A Look at Worker’s Compensation

workers compensation

Workers' Compensation Insurance works differently than conventional insurance marketing. A broker looks at your company, the nature of the work, and the claims experience. The broker then searches for a market and insurers willing to take on your business as a client.

If you have been in business for a while, you know this is a battle contract after contract - even if your business is low-risk.

This has so much to do with things well beyond your control. For example, the company that insures your workers secures re-insurance from others. And, all these markets fluctuate with the larger economy. So generally speaking, you may not lose coverage for a single claim - unless it is enormous. But, you may lose it nonetheless.


Each state has a Workers' Compensation Board. The respective Boards determine the base cost for each occupation in terms of the frequency and severity of injuries in the occupation. The insurance company can then increase or decrease the state rate based on employer history, the health insurance provided by the employer, and larger market factors.

A lose-lose for small employers?

Insurance is the spread of risk. Premiums provide the present value of future benefits. So, it is very much a matter of size.

  • Small employers, say less than 100, may not bring enough to the table. In some states, the smallest employers may be exempt from the requirement to insure or may self-insure.
  • Employers between 150-250 employees may not have the resources to fund A+++ safety training and equipment.
  • Employers pushing to small business margins with 500 employees must weigh the impact of workers' comp premium, training, equipment, and personnel on overhead.

Explore all options!

As you shop for the workers' comp coverage required in your state, start with just what your state requires of businesses your size and the occupation categories you employ.

  • Research what options the State Board accepts; for example, there may be insurance pools.
  • Determine if self-insurance is permitted and at what cost.
  • Ask your commercial liability broker to clarify how comprehensive your commercial insurance package is, and to what degree it would cover workplace injuries - if at all.
  • Network with similar businesses and employers.

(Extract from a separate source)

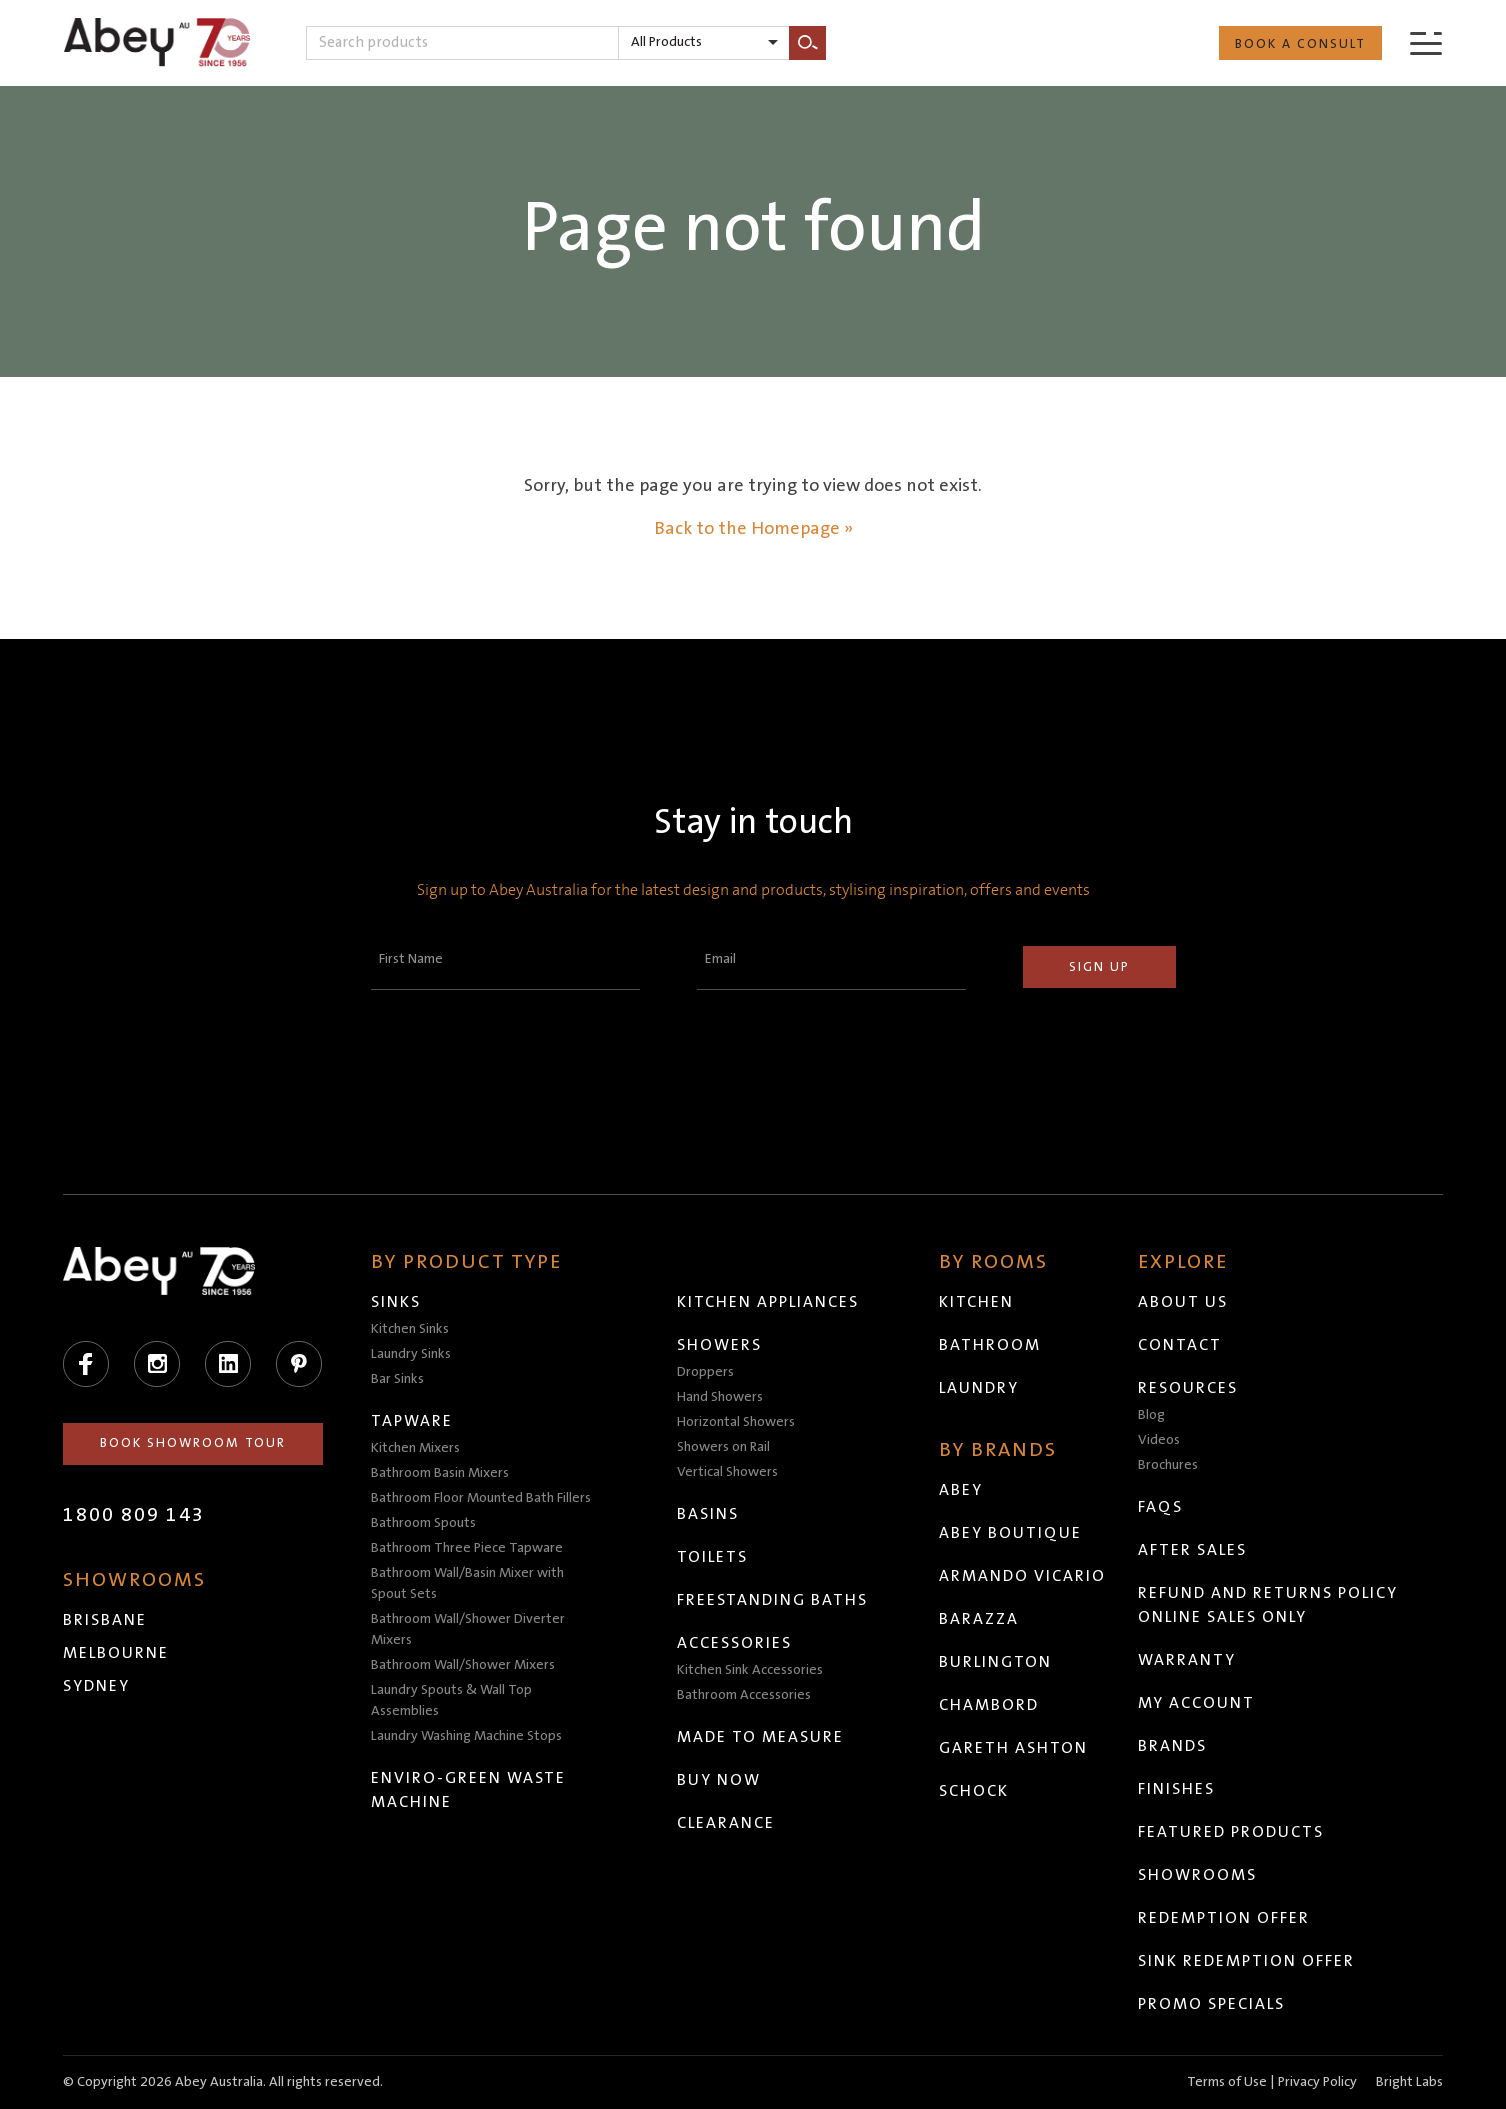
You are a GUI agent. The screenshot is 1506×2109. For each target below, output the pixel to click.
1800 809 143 (134, 1515)
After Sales (1192, 1550)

Rethink your organization!

Too often, small business owners grow in unplanned ways, adding one employee at a time and doing some cursory cost analysis to justify the hire. What they do not do is forecast the expense of the employee well into the future. If you take the time to foresee the impact of human capital over the years, you have to anticipate rolling out compensation and benefit plans. You have to understand these futures do not maintain the trajectory you originally set; the arcs jump incrementally and periodically over the years.

As often as not, facing these facts should make you want to re-think your organizational structure. Consider a business relationship called "co-employment." In a co-employment relationship, a Professional Employer Organization (PEO) takes on all the Human Resources administrative functions. You run the store, so to speak, controlling all the daily work of the employees but the PEO absorbs and shares employer-employee liabilities, including creating workplace policies and procedures and overseeing compliance issues. A PEO is not a temp agency, and it does not make your personnel decisions, such as performance and discipline.

Your PEO helps you retain good employees by offering or improving employee benefits. It will assure regulatory compliance, so you can focus on what drives your business. It will take on the risk of employee-related claims, and their buying power will negotiate your employee life, health, dental, and retirement benefits as well as workers' comp coverage. Logical, productive, and cost-effective, it may be your best option.